Quem assistir de uma flutuante como assistimos da nossa AZUL e BRANCO, madrugadas se clareando ante um sol que se arregala para iluminar um novo dia, assistirá a momentos inesquecíveis. Aquela escuridão que se finda, aos poucos nos vai deixando vislumbrar um paraíso sereno, transbordante de paz e belezas que o mundo da cidade não tem. Garças pernaltas de penas rosadas e outras de alvas penas, de longe donde dormiam, aos bandos vinham para perto de nós — para bem perto da flutuante. Ali, sobre troncos não submersos, ficavam àquelas belezas nos olhando e famintas a nos pedir a piar, algo para o seu desjejum. São curiosas. De quando em vez, esticavam para cima o longo pescoço, para verem melhor por certo, o que estávamos fazendo. Algumas permaneciam sobre uma só perna e a outra, tão encolhida, que nos parecia até não existir.
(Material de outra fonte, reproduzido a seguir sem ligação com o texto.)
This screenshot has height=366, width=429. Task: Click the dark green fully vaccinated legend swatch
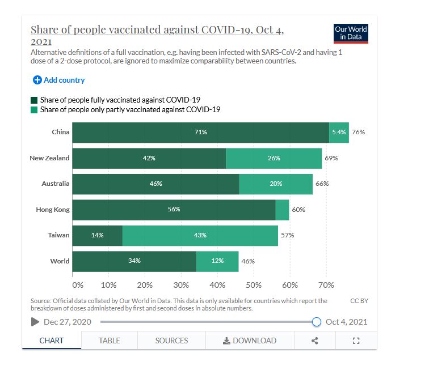click(34, 100)
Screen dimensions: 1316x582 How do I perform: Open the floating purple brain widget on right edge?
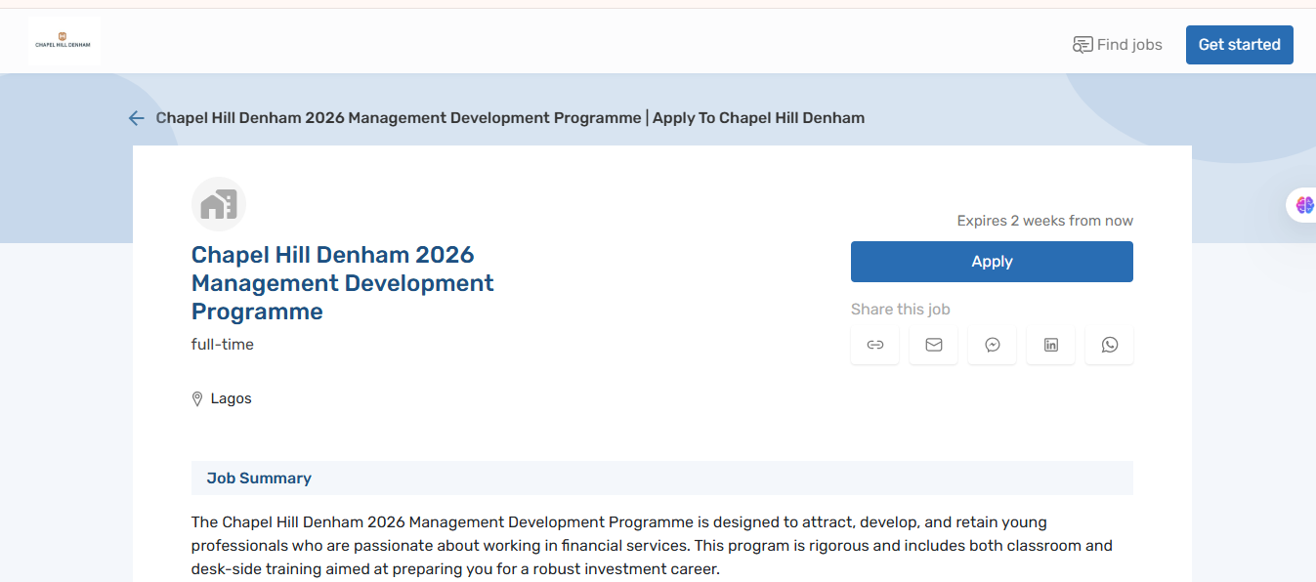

Sabem que onde estamos, está o que procuram para comer. Quando não, quantas do alto, assistimos ao mergulhar certeiro e elegante, trazendo no bico um peixinho distraído. Jamais assistimos a uma garça voltar vencida de seu mergulho. Também, pássaros de lindas plumagens, nos faziam pensar quem coloriu aquelas penas com tamanho sentido artístico? Os dias amanhecem cheios de barulhos e do gostoso cheiro de café passado em vasilhas improvisadas no comum dos pescadores. Lá doutra flutuante, um radiozinho se esgoela no máximo de seu volume, canções sertanejas. Por vezes, comum por sinal, um alguém dispersamente cantarola junto sem beleza, mas expressa uma desconcentração alegre e feliz. Quanta beleza ficou na minha lembrança. Quem assiste ali o dia amanhecer, aquelas garças piando, aquela sinfonia dos pipilantes, o coaxar da saparia, aqueles vaga-lumes piscando à noite inteira, guarda uma saudade sem palavras.

Enquanto eu abria os portões, meu irmão cantarolando coava o nosso café. Seu último café naquela AZUL e BRANCO. Um café que não me esqueço, uma saudade que me faz chorar. Subitamente faleceu aquele irmão. Aquela flutuante foi vendida pelo valor das tintas. Com o coração ferido e magoado, sozinho fechei os seus portões entregando as chaves ao seu novo dono. Despedi-me daquela AZUL e BRANCO sem nada lhe dizer. Não sabe até hoje, por que aqueles dois irmãos não mais voltaram. Ah!...Se ela soubesse e tivesse um coração, por certo choraria também. Que Deus não se esqueça do quanto fomos irmãos amigos, e que nos retorne juntos para de novo construirmos outra AZUL e BRANCO.